◆ **WHAT THE TASK REQUIRES**
Could you give again exactly, and only, the lines from the one holding "Given: Open the SEM与营销分析 card title" through the end of the data, both ends included, with pictures left out?
*** TASK INPUT
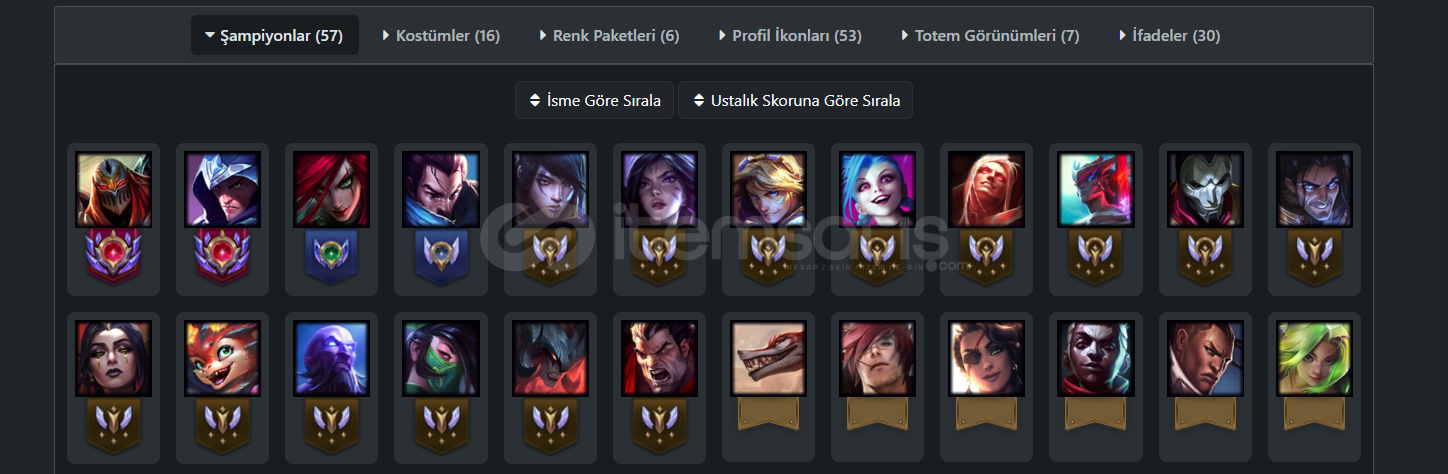Sort champions with İsme Göre Sırala
The height and width of the screenshot is (474, 1448).
click(594, 101)
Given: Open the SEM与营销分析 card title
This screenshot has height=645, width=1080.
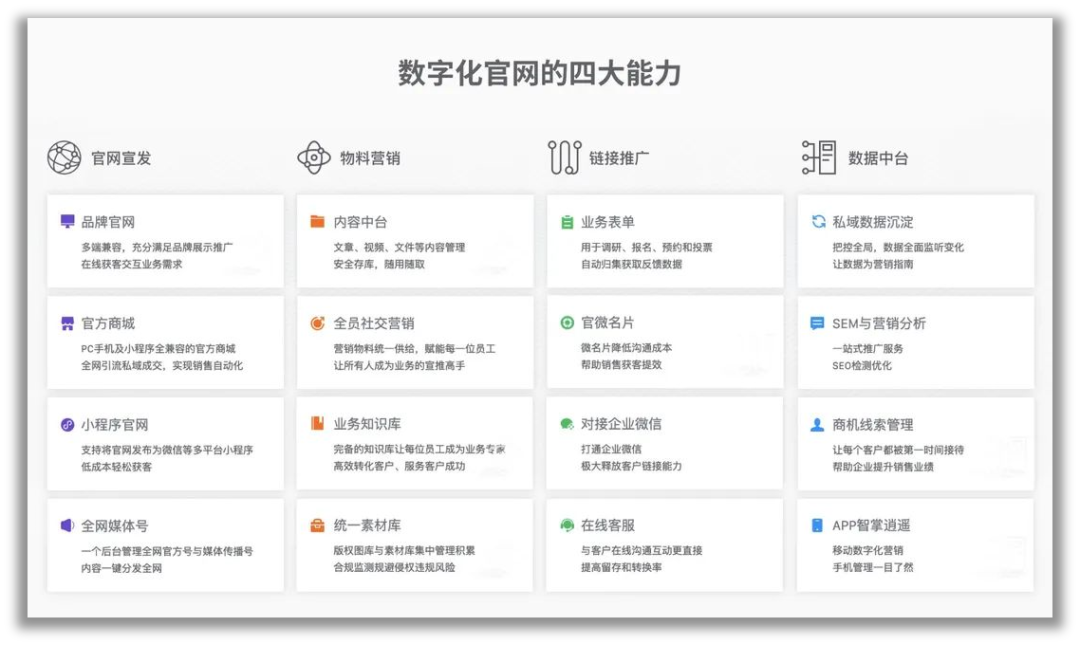Looking at the screenshot, I should [x=879, y=324].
******
◆ **RESPONSE**
Given: Open the SEM与营销分析 card title
This screenshot has height=645, width=1080.
Looking at the screenshot, I should [x=879, y=324].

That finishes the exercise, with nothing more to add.